19/04/2008

Segunda edição do projeto cozinha-escola começa na terça-feira

Iniciativa conta com patrocínio da Fundação Nestlé

A segunda edição do projeto Cozinha-Escola começa sua nova turma na terça-feira (22), na comunidade de Paraisópolis, uma das maiores favelas da cidade localizada na zona Sul da capital paulista.

Ao todo, dez jovens terão a oportunidade de participar da iniciativa. Com patrocínio da Fundação Nestlé Brasil, o Cozinha-Escola irá capacitar o alunos na função de auxiliar de cozinha. No final, toda a estrutura montada para abrigar o curso fica no local, tornando a ação multiplicadora, pois os novos auxiliares poderão disseminar o conhecimento adquirido para várias outras pessoas.
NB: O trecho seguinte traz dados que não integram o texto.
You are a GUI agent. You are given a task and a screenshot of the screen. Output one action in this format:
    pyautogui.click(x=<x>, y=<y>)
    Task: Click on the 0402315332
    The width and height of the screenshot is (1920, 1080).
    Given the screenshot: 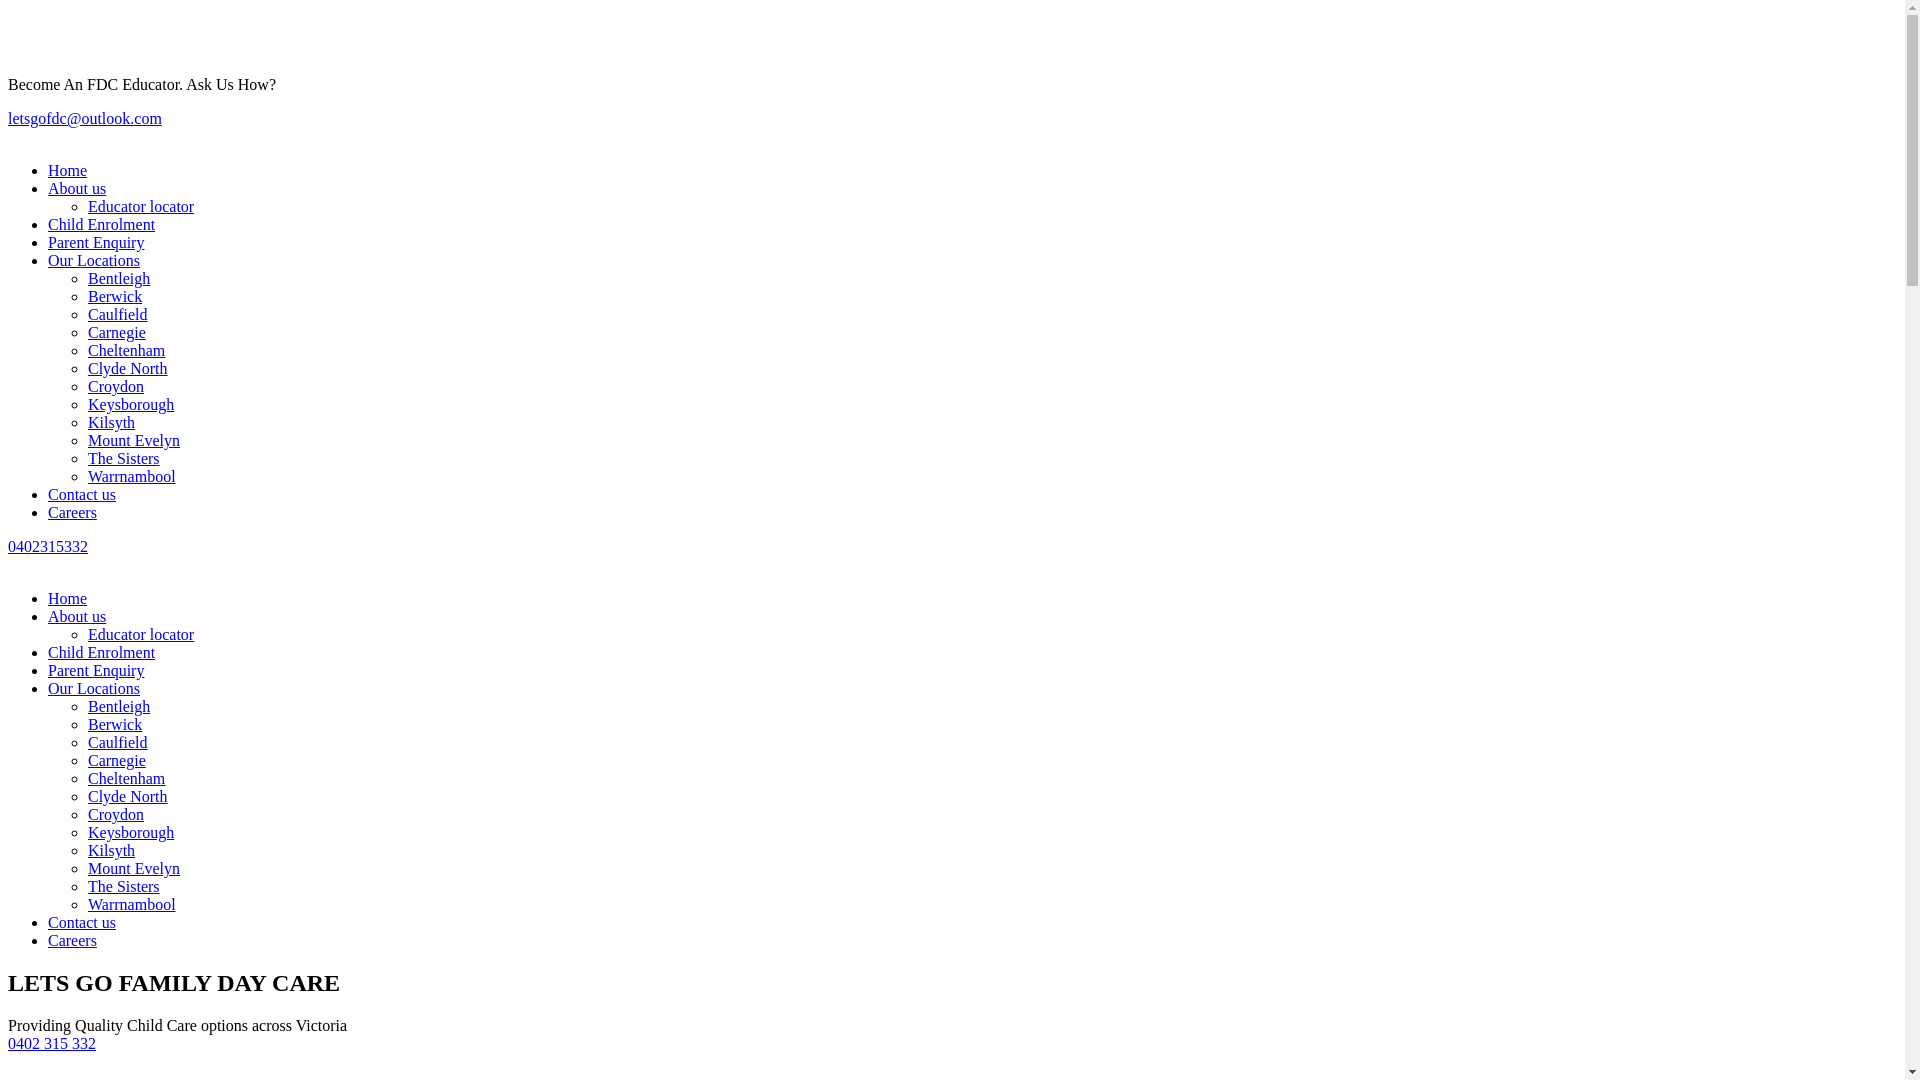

Idealizado pelo chefe Celso Vieira Pinto e pela socióloga e gestora cultural Maria Regina Vieira Pinto, o curso tem todo o seu conteúdo voltado ao trabalho em serviços de alimentação e está adaptado ao novo código da ANVISA.

Nas 240 horas/aula investidas pelos jovens, que recebem uma ajuda de custo de meio salário mínimo, são incluídas visitas técnicas a grandes mercados e negócios de alimentação; nas aulas teóricas são estudados temas como Ética e Postura Profissional; higiene e saúde; manipulação de todos os tipos de alimentos, noções de confeitaria, panificação e pizzaria básicas, além de noções de serviço de atendimento ao cliente no salão.

"Um dos diferenciais do Projeto Cozinha-Escola é que ele se insere no movimento de transformação da profissão de cozinheiro em um ofício digno e de muita importância", afirma Celso Vieira Pinto. "Considerando as dimensões do Brasil, o fato de levarmos a escola de cozinha até o local onde existe demanda, faz o projeto ter uma eficácia muito maior. Além disso, para cada nova localidade onde montamos o curso, o manual é adaptado às tradições e particularidades regionais", complementa o chefe.

O Cozinha-Escola é um projeto que vai até o público. O principal critério para a seleção do local é verificar se ele possui potencial turístico de lazer ou de negócios, de modo que o aluno, após concluir o curso, tenha à sua disposição um mercado ativo onde se colocar. Sua implantação não requer espaços grandiosos. “Qualquer ambiente que possua uma medida de pelo menos 25 m² já é suficiente para a montagem da cozinha pedagógica e aplicação do curso."